→ THE TASK: Retype the lines of the listing below exactly, but only those from the one containing "Task: Open options menu for the 13 giờ post" through the last line; pictures stay out.

→ GIVEN INFORMATION:
┌──

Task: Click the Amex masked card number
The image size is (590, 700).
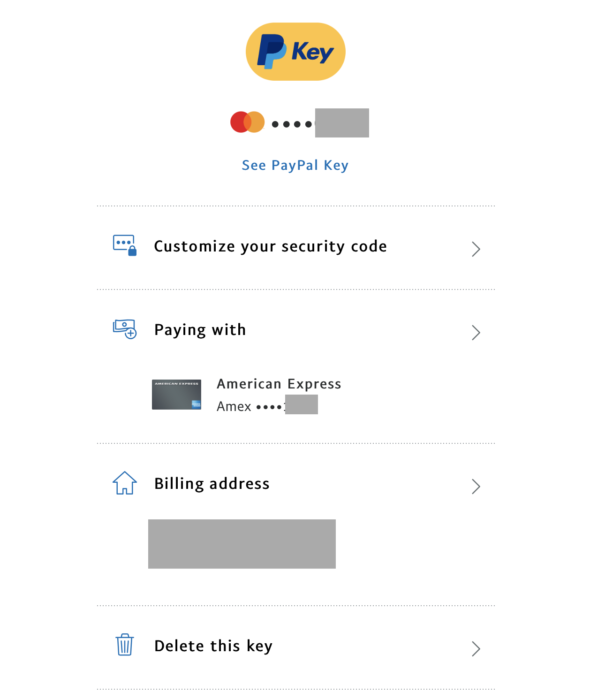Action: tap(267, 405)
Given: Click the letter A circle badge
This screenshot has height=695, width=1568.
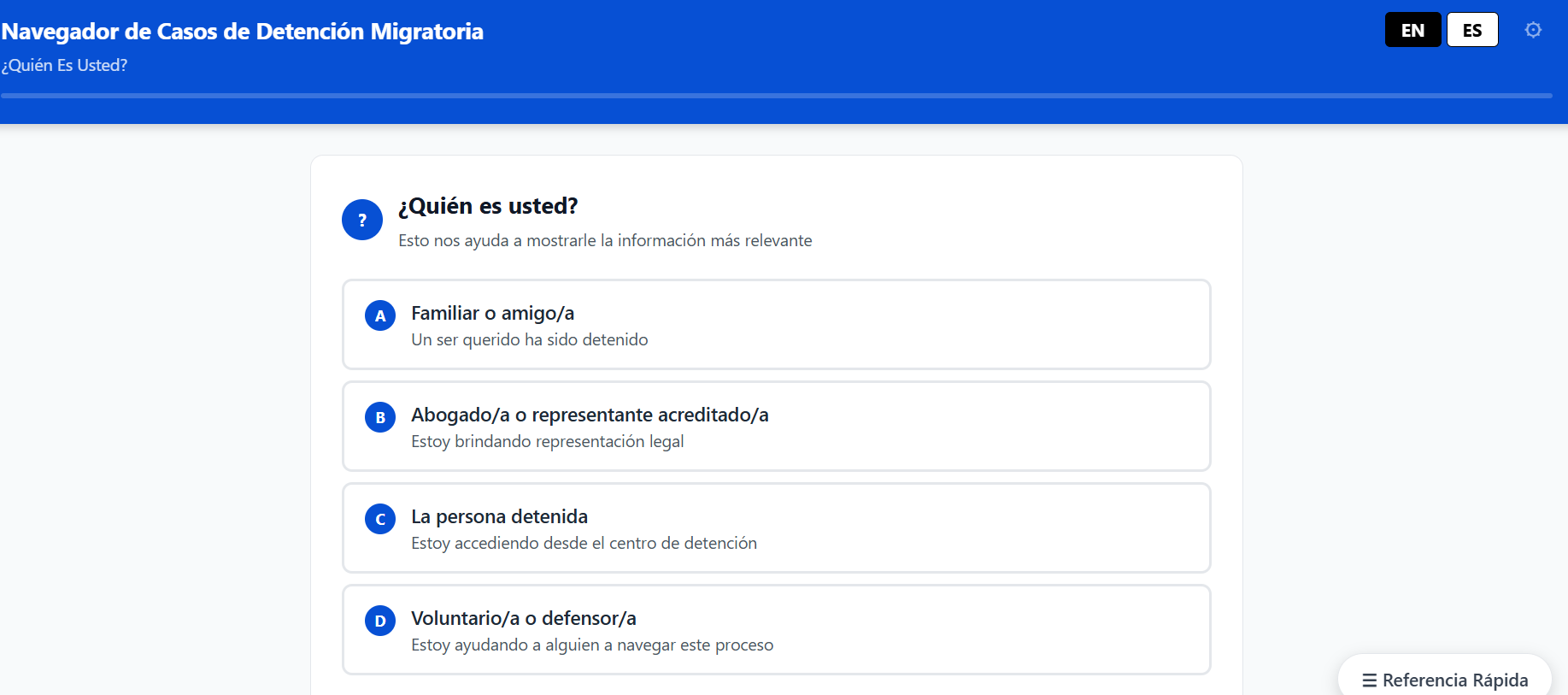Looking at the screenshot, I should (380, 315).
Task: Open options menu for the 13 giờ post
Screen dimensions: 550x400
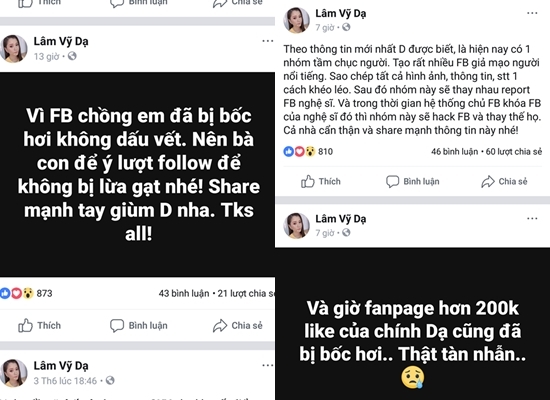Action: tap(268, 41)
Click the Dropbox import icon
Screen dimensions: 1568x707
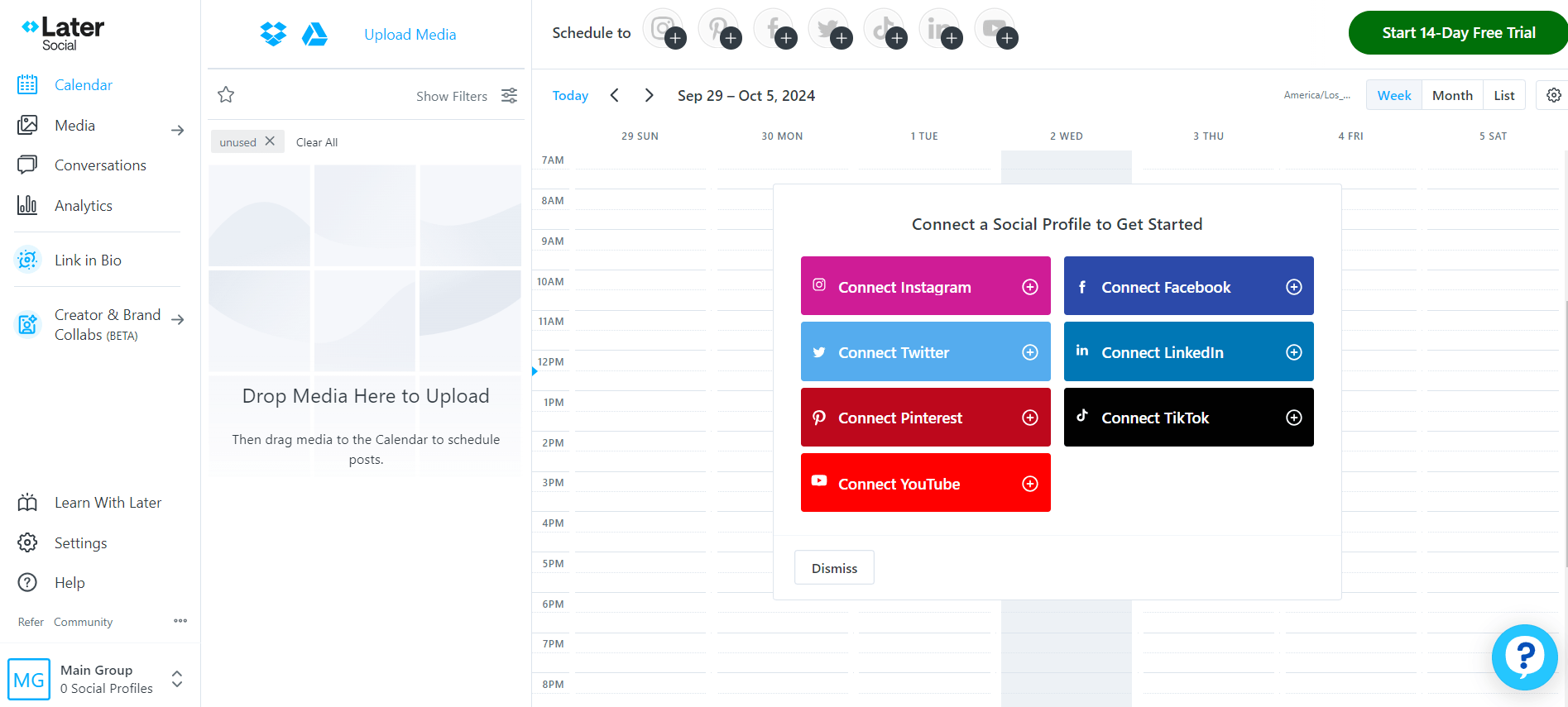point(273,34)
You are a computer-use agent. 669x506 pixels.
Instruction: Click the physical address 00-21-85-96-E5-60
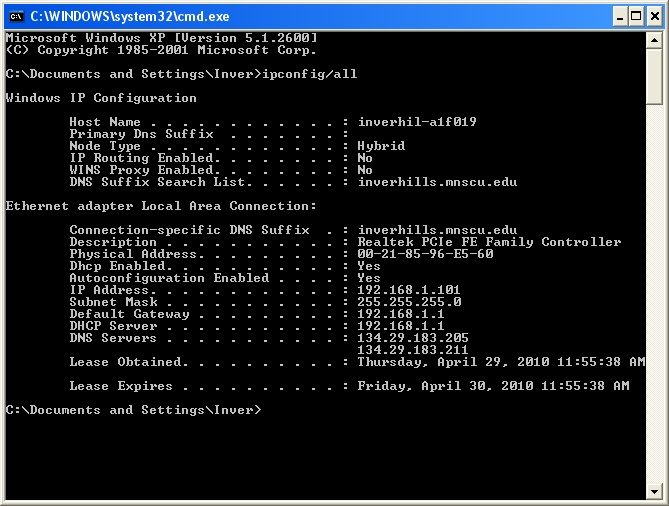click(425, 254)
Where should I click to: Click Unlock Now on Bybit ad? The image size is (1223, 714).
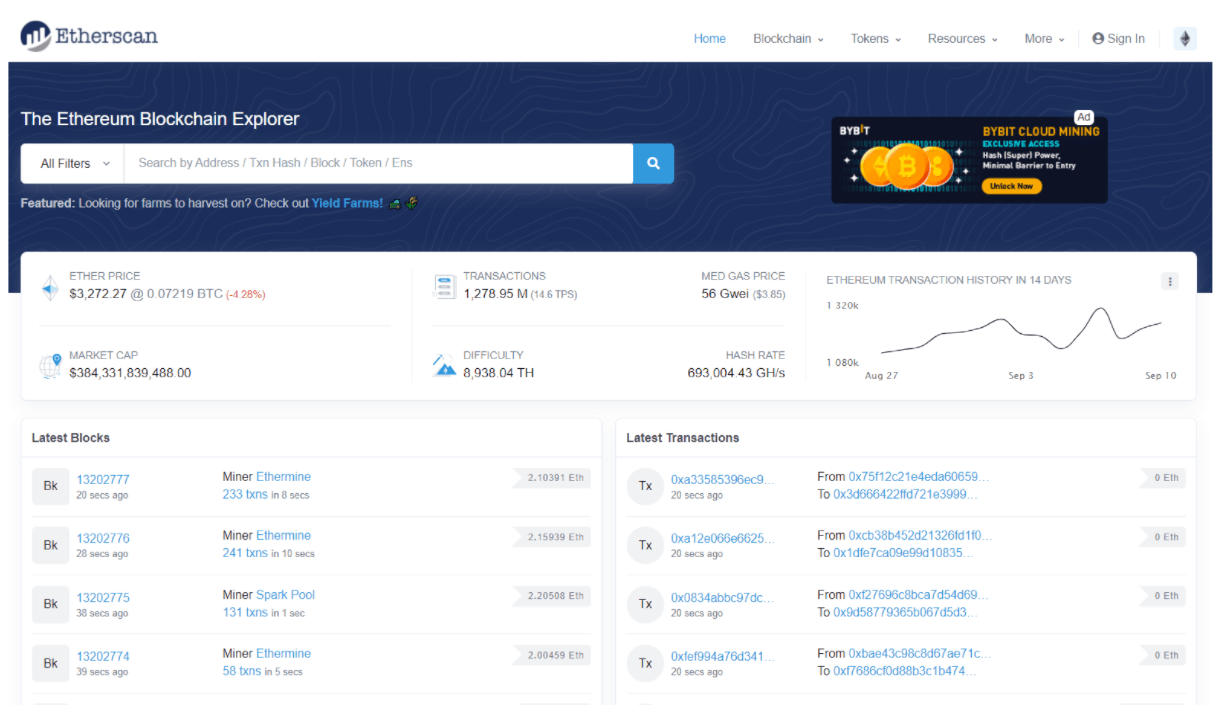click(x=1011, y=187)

└──

→ REPLY TO THE EXERCISE:
Task: Open options menu for the 13 giờ post
Screen dimensions: 550x400
Action: tap(268, 41)
Click the Dropbox import icon
Screen dimensions: 1568x707
point(273,34)
You are a computer-use agent. 669x506 pixels.
Instruction: Click the physical address 00-21-85-96-E5-60
click(425, 254)
Where should I click to: Click Unlock Now on Bybit ad? The image size is (1223, 714).
click(x=1011, y=187)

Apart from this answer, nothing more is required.